_Task_:
Every line from the beginning of the data through the line containing "Given: Expand the plugin notices line" should be reproduced exactly, and no further lines should be output.

_Recorded data_:
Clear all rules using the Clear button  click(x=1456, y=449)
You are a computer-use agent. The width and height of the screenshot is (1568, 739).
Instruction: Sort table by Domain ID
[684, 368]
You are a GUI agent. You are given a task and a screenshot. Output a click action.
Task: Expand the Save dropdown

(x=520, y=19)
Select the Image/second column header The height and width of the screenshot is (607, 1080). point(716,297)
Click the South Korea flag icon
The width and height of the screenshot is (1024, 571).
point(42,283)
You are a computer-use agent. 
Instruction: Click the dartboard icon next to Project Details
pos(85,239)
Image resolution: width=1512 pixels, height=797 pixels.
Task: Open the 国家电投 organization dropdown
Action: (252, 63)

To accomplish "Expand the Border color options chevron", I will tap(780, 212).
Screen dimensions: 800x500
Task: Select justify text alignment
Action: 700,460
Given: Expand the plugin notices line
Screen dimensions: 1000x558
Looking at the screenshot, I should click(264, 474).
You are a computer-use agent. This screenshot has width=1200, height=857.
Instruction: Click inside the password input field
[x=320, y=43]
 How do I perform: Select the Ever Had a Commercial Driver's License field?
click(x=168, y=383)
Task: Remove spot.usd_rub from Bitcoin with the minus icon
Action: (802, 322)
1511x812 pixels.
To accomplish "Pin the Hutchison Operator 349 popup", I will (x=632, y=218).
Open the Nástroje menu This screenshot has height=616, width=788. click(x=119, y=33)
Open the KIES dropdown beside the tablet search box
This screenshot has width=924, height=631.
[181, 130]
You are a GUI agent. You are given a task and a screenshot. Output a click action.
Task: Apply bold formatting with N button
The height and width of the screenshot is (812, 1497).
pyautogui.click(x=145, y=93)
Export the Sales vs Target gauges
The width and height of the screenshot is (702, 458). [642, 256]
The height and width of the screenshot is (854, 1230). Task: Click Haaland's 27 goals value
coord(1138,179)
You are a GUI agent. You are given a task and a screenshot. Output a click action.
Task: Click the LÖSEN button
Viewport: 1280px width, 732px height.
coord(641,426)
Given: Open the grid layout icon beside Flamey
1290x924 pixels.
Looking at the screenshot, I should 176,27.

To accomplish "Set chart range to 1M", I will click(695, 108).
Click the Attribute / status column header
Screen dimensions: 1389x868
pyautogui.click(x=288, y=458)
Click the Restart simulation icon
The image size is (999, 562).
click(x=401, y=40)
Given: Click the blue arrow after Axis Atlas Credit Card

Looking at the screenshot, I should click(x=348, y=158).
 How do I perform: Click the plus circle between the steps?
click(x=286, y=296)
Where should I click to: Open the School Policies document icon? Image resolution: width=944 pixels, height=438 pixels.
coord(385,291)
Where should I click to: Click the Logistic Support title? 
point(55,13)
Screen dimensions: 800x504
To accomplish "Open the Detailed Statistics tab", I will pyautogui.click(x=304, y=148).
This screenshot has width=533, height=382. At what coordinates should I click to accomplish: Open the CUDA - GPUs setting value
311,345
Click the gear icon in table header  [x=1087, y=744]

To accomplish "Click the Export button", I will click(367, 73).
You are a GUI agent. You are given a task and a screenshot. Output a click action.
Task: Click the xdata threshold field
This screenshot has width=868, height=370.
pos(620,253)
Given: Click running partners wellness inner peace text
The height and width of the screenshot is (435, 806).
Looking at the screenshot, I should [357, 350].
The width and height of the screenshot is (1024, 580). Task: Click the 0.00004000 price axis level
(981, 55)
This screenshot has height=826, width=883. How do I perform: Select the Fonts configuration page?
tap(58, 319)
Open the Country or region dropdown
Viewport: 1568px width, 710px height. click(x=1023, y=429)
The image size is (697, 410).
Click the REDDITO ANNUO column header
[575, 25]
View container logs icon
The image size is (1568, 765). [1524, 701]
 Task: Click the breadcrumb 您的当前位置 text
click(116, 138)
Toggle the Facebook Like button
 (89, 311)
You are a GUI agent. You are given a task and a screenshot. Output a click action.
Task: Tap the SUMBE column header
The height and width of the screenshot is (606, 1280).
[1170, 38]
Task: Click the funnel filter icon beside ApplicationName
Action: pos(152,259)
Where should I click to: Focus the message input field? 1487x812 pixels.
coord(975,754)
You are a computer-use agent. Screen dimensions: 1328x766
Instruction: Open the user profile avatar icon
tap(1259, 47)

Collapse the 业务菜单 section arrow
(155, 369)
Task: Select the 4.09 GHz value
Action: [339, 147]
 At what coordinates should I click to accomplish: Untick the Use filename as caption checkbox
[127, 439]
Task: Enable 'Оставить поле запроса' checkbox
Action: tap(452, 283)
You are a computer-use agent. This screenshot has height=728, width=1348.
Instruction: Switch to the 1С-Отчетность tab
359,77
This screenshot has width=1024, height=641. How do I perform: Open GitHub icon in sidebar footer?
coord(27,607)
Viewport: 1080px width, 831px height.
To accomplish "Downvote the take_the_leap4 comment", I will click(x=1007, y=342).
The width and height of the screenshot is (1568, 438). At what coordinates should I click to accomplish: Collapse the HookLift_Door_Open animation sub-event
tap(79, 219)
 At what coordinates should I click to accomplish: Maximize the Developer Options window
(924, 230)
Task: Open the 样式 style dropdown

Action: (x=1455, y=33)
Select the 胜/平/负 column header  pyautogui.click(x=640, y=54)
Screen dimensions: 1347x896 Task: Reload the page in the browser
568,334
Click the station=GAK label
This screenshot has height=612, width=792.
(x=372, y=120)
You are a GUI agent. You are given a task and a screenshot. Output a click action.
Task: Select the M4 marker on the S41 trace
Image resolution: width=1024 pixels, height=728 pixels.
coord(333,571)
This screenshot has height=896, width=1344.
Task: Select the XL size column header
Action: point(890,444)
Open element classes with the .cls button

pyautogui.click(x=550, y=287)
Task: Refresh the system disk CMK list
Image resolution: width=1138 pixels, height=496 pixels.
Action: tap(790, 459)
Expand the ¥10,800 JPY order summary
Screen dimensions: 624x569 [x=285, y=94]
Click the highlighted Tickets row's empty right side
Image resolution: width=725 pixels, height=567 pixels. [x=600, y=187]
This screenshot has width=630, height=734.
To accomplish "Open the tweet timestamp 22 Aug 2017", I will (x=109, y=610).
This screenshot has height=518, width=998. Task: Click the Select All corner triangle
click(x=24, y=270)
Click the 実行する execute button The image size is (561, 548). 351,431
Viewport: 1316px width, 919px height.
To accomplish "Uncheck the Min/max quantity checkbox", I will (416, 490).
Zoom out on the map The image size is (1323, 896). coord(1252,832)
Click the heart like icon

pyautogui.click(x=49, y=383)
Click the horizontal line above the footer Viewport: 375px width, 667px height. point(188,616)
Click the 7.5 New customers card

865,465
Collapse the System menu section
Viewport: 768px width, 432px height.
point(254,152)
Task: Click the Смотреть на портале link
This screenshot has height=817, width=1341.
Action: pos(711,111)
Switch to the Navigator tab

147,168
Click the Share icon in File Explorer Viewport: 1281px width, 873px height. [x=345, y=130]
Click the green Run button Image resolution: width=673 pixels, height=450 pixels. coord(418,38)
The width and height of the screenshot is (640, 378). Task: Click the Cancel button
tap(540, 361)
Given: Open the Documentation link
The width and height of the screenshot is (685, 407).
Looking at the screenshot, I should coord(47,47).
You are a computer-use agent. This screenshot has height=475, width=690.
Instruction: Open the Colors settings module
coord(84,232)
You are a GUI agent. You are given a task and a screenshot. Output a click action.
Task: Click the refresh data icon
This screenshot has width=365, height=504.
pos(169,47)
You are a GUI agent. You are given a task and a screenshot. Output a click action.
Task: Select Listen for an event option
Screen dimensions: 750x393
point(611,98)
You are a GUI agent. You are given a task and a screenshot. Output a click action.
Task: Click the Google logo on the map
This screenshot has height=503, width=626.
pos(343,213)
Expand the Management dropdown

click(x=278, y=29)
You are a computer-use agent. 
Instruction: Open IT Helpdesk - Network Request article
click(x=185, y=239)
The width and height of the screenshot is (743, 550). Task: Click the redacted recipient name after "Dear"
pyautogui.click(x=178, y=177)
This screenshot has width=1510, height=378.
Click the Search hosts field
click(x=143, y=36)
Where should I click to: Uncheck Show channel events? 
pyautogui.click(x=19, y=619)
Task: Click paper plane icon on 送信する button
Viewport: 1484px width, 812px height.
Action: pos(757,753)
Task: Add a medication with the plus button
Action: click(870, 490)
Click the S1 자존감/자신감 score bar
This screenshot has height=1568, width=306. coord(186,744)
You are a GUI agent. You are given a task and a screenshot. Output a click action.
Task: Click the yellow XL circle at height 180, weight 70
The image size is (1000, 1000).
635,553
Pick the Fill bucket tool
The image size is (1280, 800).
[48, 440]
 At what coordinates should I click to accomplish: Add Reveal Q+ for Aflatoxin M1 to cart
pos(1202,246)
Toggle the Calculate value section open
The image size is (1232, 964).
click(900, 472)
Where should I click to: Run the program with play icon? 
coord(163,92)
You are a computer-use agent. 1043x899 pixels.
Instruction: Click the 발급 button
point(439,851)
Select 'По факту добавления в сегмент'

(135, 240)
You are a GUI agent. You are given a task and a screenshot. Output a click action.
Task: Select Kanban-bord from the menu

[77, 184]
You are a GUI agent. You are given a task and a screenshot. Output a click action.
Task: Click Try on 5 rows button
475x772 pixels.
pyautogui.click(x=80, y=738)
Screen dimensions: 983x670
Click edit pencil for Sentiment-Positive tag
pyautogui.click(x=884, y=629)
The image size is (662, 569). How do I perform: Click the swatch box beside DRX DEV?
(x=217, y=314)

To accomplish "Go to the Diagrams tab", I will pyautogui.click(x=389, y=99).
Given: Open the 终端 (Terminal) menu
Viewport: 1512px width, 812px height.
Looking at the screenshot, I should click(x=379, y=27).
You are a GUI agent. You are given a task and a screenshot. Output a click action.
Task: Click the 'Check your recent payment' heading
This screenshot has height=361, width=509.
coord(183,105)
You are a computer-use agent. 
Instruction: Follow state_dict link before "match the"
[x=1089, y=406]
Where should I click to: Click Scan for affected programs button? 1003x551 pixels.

_Response to the exercise_:
Clear all rules using the Clear button  click(x=1456, y=449)
You are a computer-use agent. The width and height of the screenshot is (1568, 739).
Instruction: Sort table by Domain ID
[684, 368]
You are a GUI agent. You are given a task and a screenshot. Output a click action.
Task: Expand the Save dropdown

(x=520, y=19)
Select the Image/second column header The height and width of the screenshot is (607, 1080). point(716,297)
Click the South Korea flag icon
The width and height of the screenshot is (1024, 571).
point(42,283)
You are a computer-use agent. 
Instruction: Click the dartboard icon next to Project Details
pos(85,239)
Image resolution: width=1512 pixels, height=797 pixels.
Task: Open the 国家电投 organization dropdown
Action: (252, 63)

To accomplish "Expand the Border color options chevron", I will tap(780, 212).
Screen dimensions: 800x500
Task: Select justify text alignment
Action: 700,460
Given: Expand the plugin notices line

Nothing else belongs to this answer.